July 2015
Oakland, CA
If it were just up to Dave, he probably would have opted to sail around the world, or at least through a good part of the Caribbean. But I’m not a strong enough sailor really, and his health and strength are too precarious for us to be that far away from civilization, alone, on a boat. So we decide instead to spend two and a half months driving cross-country and back in a camper van with Hannah and Monster, the kitten we just adopted, to visit various friends and family along the way. It remains unspoken that this may be the last time Dave sees many of them, but it’s palpable as we decide on our route, marking possible stops with thumbtacks on a map of the United States that hangs in our bedroom. We have to visit his family of course, his sister in Texas and his mom in Colorado. And my mom and Ernie and my sister in Massachusetts, my dad and his family in Pennsylvania. But there’s so many others we want to visit, places we want to explore together.
We plan to head up the coast to Oregon first, then out through the Columbia Gorge, retracing a route we took on a road trip we both loved a few years before, soon after we first met. Then we’ll go through Idaho and into Montana where we’ll visit his aunt and uncle by marriage in Helena before spending a few days at Glacier National Park.

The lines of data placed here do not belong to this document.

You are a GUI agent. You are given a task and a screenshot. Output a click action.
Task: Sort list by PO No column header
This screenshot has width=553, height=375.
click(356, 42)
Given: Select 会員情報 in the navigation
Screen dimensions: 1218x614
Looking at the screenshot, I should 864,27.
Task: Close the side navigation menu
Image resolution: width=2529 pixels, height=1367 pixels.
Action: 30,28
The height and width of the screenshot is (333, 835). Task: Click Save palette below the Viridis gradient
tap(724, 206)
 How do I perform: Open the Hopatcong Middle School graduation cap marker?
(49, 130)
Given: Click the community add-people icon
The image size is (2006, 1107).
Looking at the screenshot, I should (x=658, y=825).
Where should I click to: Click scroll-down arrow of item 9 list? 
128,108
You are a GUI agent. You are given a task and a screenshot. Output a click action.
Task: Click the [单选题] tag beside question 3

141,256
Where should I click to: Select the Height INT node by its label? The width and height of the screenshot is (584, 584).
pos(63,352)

From there we’ll meander east as we can, with a goal of making it to Montauk, on the farthest tip of Long Island, in time for a weekend with my friends from college who we’ve vacationed with in Mexico a couple of times. And then we’ll head up to New England to see friends and family, then back down through Pennsylvania to Kentucky and Tennessee before we book it west to Texas and Colorado, ending up eventually at the Grand Canyon and back up through the Mojave to home in Pacifica. It’s an ambitious trip, but we’ve always been overachievers, so we jump in with both feet to make it happen.
Dave spends a lot of time that spring and summer on Craigslist looking at camper vans and joining #vanlife communities for pointers. We want an eighties Vanagon that’s in decent shape, ideally one with a pop top for extra space. Our budget is about $12k based on the loan amount we get approved by the credit union Dave has banked with for years, so we won’t be able to get something fancy, but it should be sufficient for camping weekends and to get us back and forth across the United States at least once this fall. Dave also hopes that it will make it easier for him to go back to field work, which he’s hoping his doctor will allow soon.
We check out a red Westphalia in San Mateo one day, a little over our budget but it seems like we could make it work. It’s cute but the mechanic we take it to says the engine will need to be replaced before we take it anywhere, so we pass. A white Sprinter van with a retrofit bed and kitchenette is briefly an option, but someone else snaps it up before we can get ourselves to Fremont to see it.
Finally Dave finds a blue 1985 Vanagon with a white pop top. We go to check it out on a Saturday afternoon at the owner’s apartment in Oakland. She’s an Asian electrical engineer with extreme attention to detail who still has all of the original manuals, and has made curtains and re-upholstered everything inside. She lets us drive the van through a quiet neighborhood. I stall out in the middle of an intersection (I’m not the greatest at driving manual, and this particular stick shift takes both strength and finesse), but Dave is able to keep it going and purring. We offer her $12k contingent on getting it checked out by our mechanic, which we arrange to do on Monday. By Tuesday it is ours.